BEGIN

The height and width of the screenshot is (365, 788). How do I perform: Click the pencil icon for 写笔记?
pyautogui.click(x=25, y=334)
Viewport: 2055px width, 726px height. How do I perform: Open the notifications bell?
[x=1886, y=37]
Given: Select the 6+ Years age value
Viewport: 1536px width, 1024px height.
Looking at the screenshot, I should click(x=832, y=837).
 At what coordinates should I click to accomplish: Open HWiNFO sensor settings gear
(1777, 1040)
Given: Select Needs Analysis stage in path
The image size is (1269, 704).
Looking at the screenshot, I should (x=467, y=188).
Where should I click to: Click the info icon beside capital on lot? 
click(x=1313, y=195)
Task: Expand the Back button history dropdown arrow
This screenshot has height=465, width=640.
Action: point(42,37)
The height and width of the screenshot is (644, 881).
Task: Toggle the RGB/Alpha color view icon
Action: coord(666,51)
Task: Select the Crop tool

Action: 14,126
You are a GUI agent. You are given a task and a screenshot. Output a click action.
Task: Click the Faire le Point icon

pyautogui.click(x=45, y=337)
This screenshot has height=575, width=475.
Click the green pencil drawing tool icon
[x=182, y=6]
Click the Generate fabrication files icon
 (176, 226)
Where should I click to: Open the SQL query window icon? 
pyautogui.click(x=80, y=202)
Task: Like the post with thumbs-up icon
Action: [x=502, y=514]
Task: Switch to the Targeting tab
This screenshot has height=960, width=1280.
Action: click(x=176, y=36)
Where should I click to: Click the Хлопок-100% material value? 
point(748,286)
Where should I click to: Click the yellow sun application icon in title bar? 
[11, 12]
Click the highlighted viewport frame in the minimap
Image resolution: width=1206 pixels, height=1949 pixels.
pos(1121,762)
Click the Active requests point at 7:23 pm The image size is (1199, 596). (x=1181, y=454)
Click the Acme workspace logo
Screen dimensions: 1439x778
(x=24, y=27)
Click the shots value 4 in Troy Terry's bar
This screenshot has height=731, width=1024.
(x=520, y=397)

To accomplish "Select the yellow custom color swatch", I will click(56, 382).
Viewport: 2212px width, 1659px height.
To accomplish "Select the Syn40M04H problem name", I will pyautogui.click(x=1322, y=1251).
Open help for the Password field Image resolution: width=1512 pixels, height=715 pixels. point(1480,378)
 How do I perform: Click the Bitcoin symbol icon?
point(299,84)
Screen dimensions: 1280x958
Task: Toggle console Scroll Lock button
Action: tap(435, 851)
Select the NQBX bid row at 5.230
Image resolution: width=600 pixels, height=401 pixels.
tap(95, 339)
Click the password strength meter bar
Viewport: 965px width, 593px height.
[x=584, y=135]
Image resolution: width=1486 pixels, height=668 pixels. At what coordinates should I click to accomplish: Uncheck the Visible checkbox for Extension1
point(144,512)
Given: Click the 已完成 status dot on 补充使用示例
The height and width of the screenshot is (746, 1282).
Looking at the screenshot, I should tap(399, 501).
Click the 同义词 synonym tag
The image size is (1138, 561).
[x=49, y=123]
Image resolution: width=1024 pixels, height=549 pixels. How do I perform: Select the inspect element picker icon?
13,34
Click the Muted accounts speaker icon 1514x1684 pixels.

END

WHAT NEEDS TO BE DONE
Wherever "will" occurs in the entries above, copy the line it sits on.

EXPECTED ANSWER
To accomplish "Select the yellow custom color swatch", I will click(56, 382).
To accomplish "Select the Syn40M04H problem name", I will pyautogui.click(x=1322, y=1251).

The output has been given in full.